:: Problem details ::
Print the lines of the records exactly as they appear, starting with the line containing "This screenshot has width=643, height=827." and continuing through the end of the records.

----------

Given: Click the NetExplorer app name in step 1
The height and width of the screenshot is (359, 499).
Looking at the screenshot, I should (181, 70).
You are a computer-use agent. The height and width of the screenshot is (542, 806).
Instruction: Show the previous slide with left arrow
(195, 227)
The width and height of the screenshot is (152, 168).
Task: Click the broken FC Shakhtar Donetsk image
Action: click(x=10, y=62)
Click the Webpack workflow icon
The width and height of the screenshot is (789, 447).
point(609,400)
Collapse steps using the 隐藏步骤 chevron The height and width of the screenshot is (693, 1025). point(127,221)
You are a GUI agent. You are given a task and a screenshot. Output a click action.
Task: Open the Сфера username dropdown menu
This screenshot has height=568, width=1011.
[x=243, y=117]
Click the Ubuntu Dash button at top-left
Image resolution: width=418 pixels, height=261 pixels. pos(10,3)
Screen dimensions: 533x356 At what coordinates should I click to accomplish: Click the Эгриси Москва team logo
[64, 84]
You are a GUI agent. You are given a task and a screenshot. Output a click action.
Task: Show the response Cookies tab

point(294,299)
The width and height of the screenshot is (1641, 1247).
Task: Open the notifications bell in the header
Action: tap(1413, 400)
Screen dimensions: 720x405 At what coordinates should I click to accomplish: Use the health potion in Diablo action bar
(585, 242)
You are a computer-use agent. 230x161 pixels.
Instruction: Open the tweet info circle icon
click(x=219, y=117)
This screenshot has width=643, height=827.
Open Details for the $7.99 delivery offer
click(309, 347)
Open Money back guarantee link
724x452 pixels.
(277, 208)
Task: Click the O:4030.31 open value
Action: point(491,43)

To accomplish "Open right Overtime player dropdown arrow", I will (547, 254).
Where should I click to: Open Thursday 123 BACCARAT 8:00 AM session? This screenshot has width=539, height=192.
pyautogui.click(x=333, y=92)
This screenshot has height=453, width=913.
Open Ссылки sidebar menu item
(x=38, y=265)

----------

:: Result for this task ::
This screenshot has width=643, height=827.
Open Details for the $7.99 delivery offer
click(309, 347)
Open Money back guarantee link
724x452 pixels.
(277, 208)
Task: Click the O:4030.31 open value
Action: point(491,43)

To accomplish "Open right Overtime player dropdown arrow", I will (547, 254).
Where should I click to: Open Thursday 123 BACCARAT 8:00 AM session? This screenshot has width=539, height=192.
pyautogui.click(x=333, y=92)
This screenshot has height=453, width=913.
Open Ссылки sidebar menu item
(x=38, y=265)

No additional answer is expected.